É tudo que eu mais quero para este ano, ser uma pessoa completamente desprovida de responsabilidade, principalmente se envolver trabalhos em grupo estressantes, slides cheios de efeitos de transição bregas e provas impossíveis de serem concluídas sem o surgimento de uma crise de ansiedade.

Estudar em um colégio interno pode ser bem difícil quando se tem uma alma que clama por liberdade vinte e quatro horas por dia. Sobretudo se você foi parar em uma dessas instituições à força. Meus pais — que não são nem de longe os melhores pais do mundo — literalmente me jogaram em um internato, alegando que eu atrapalhava a rotina de viagens deles.

Eu sei, é bizarro.

Acho que é porque eles nunca quiseram ter filhos. Embora dissessem, poucas vezes, que me amavam, eles nunca esconderam o fato de que eu não tinha sido planejada.

Porém, não posso reclamar.

Além de eu ter conhecido pessoas incríveis nesses mais de dez anos de colégio interno, antes de sumirem do mapa, meus pais também depositaram uma generosa quantia em dinheiro para mim, como uma forma de consolo, à qual eu somente teria acesso quando atingisse a maioridade e após o término do ensino médio.

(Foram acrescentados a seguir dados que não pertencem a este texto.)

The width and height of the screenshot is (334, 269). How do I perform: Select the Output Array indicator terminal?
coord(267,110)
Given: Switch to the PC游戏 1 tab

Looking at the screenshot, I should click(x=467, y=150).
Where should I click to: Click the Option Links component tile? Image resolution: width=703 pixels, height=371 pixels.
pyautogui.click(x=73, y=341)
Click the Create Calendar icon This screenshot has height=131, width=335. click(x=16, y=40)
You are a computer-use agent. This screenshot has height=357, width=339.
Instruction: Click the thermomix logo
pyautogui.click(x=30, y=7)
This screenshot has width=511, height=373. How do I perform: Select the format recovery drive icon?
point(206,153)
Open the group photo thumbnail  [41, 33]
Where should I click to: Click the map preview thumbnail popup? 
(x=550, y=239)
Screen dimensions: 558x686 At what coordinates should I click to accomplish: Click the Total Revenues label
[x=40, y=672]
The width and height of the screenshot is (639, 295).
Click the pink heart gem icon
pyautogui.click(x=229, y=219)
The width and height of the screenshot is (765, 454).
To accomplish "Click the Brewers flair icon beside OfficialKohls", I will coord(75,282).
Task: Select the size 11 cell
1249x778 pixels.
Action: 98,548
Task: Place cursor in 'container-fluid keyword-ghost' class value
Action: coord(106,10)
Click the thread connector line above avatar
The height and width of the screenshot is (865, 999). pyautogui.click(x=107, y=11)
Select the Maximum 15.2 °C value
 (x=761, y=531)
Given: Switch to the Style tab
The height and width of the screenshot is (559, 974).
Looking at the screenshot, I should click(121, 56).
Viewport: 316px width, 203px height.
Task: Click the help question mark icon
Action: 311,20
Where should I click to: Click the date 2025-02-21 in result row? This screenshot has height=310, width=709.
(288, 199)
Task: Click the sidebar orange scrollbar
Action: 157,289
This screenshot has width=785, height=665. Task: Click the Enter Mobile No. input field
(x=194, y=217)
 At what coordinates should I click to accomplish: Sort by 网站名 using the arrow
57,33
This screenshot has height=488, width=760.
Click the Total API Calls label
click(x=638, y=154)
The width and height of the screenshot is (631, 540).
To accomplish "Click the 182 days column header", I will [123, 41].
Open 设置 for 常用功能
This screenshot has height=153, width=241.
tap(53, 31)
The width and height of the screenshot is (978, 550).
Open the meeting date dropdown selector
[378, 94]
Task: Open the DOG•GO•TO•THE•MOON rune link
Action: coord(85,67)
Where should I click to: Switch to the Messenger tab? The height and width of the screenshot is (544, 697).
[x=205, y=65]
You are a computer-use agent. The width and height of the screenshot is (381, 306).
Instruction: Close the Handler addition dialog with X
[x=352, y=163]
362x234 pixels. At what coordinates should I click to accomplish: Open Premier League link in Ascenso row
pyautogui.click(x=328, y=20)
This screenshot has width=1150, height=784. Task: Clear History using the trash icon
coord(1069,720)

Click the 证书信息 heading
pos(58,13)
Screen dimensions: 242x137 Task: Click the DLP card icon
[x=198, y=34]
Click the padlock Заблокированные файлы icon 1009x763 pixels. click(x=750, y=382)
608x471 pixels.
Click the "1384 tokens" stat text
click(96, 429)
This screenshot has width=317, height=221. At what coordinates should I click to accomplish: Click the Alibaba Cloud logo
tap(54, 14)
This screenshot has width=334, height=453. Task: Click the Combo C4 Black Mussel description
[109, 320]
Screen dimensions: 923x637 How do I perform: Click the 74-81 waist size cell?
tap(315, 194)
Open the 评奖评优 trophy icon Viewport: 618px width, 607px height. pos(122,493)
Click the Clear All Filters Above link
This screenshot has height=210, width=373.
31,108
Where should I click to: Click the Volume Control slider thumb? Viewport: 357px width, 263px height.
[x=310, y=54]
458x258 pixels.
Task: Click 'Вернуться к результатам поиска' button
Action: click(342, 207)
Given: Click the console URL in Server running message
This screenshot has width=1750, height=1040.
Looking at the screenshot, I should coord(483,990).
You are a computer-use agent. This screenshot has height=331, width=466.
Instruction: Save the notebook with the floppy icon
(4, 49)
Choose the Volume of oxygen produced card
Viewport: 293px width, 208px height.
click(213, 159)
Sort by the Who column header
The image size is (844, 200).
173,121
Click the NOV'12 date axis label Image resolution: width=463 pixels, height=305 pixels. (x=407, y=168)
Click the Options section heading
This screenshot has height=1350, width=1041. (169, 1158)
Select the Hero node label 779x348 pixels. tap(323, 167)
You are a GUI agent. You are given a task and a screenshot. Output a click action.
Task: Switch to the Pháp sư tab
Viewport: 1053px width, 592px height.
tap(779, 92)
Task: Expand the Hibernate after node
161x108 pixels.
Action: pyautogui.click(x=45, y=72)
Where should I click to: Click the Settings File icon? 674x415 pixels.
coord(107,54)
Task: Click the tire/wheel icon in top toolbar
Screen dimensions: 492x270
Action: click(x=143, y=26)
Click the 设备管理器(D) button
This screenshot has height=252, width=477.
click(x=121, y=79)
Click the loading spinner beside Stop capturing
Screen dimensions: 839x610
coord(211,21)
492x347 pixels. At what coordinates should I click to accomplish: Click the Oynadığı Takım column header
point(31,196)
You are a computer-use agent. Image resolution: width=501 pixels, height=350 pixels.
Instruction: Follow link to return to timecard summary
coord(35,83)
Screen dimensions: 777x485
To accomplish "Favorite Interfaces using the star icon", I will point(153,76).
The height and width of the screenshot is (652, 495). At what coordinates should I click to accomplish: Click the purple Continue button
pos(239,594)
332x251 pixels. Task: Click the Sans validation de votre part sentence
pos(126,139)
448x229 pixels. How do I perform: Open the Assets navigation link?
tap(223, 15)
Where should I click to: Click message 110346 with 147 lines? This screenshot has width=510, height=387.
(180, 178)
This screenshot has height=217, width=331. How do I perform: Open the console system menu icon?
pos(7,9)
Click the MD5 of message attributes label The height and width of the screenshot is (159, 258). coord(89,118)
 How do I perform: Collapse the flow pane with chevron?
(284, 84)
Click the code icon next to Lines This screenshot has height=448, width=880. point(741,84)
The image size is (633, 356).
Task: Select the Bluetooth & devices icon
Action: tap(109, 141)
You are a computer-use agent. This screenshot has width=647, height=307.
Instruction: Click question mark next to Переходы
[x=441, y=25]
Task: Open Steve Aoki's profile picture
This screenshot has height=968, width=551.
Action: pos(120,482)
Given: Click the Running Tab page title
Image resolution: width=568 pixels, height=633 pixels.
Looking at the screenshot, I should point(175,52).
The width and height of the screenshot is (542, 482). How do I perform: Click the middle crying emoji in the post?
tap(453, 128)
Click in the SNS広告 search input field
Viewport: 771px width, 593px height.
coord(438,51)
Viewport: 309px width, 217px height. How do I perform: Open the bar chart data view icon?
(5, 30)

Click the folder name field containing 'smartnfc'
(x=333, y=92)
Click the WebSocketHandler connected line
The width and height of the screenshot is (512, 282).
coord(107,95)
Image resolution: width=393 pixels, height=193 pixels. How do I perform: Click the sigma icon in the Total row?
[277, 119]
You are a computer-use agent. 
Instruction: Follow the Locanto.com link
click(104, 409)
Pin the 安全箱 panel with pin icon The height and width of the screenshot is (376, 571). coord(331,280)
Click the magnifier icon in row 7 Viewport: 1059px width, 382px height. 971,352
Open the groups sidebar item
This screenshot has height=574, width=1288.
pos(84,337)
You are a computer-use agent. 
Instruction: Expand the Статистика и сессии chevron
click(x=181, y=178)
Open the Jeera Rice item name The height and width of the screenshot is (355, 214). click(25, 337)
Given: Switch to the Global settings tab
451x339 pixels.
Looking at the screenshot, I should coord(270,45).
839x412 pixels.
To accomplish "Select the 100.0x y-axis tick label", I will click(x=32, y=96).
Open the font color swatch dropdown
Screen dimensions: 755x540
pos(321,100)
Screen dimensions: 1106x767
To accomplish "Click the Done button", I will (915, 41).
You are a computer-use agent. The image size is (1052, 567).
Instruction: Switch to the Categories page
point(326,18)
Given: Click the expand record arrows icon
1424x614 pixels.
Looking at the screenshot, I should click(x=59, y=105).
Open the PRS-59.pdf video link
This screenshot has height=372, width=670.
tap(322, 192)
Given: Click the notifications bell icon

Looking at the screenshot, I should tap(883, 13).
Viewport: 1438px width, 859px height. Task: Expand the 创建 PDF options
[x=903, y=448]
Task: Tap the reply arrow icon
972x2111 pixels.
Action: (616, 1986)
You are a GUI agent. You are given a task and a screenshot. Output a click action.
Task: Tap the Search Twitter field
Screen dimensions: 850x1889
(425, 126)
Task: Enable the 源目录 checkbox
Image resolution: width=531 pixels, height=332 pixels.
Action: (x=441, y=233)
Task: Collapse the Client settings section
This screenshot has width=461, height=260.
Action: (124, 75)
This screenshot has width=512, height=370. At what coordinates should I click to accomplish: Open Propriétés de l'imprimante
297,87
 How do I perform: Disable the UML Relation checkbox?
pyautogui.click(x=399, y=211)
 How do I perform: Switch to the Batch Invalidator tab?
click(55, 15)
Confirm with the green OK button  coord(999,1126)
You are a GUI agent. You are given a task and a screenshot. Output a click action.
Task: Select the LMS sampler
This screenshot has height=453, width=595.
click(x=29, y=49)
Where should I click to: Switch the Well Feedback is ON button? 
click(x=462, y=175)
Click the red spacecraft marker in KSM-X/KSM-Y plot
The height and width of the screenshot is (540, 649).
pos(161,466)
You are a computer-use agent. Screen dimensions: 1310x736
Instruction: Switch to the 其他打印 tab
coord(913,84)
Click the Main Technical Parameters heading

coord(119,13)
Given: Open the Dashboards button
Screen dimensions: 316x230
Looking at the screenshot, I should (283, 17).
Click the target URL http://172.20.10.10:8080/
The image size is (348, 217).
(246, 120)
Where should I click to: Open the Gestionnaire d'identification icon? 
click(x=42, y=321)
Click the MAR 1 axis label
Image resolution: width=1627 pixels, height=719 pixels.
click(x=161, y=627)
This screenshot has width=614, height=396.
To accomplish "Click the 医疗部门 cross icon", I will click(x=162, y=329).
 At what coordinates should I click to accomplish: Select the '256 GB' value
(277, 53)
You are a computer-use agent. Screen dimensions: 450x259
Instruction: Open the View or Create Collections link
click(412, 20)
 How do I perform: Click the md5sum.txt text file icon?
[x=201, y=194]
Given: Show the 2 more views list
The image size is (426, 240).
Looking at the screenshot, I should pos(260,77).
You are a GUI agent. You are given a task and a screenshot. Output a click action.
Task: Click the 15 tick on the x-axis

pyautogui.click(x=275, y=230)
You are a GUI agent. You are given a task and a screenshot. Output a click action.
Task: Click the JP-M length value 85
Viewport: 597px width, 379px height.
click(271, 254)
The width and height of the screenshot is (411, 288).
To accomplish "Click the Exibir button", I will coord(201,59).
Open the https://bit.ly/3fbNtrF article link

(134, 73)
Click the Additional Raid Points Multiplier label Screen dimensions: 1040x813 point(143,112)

Felizmente, não somente os dezoito anos chegaram rápido, como também os vinte, o que significa que eu já tenho acesso a este dinheiro há uns dois anos. Nas mãos de alguém irresponsável e sem o mínimo de bom senso, este capital seria torrado em poucos dias, por sorte, eu sou inteligente o bastante para saber que investir em educação financeira nunca é em vão. Gastei pouco nesses anos de estudante e agora posso viver tranquilamente fazendo aquilo que eu mais gosto: nada.

Tudo bem, não exatamente nada.

No meio tempo entre o término das aulas e a virada do ano, eu consegui encaminhar a minha vida em direção a rumos agradavelmente inesperados. Depois que concluí minhas atividades no Colégio Interno Feminino de Gérbera, eu e minha melhor amiga, Anna Duarte — que é rica — decidimos comprar um apartamento para morarmos juntas. Gérbera era agradável e nós não queríamos ir embora da cidade, especialmente depois que Anna abriu uma ONG para animais abandonados da qual eu me tornei madrinha e, posteriormente, sócia.

A motivação de Anna foi justamente o dia em que eu encontrei uma gatinha tricolor filhote — Ginger — sendo perseguida por uns garotos endemoniados na rua e a levei para casa. Ela ficou tão comovida com a situação que decidiu abrir a ONG para tratar dos animais abandonados de Gérbera. Era um sonho antigo nosso, um daqueles devaneios de pré-adolescente de quando se está tentando decidir o que fazer da vida, que há muito havia ficado guardado no porão das nossas mentes. Como dinheiro não era um problema para nenhuma de nós duas, então por que não?

Georgina, a namorada da Anna, é formada em administração e nos ajudou com todos os primeiros passos necessários para a abertura da ONG, à qual nomeamos de: "Amor de Ginger". Atualmente, nós fazemos parcerias com outras organizações, e com fornecedores de ração, produtos de higiene e de saúde animal, afinal, animais não são brincadeira e precisam de cuidados assim como os seres humanos.

Tudo vai bem.

No entanto, não tão bem assim. Apesar de também ter ido parar no internato contra a sua vontade, Anna tem uma relação muito boa com a sua família, diferente de mim que nem sei em que parte do mundo meus pais estão hoje em dia. Meus avós estão todos mortos e meus primos são o suprassumo da chatice, então eu me sinto meio sozinha no mundo às vezes. E, no fundo, eu sei que estou.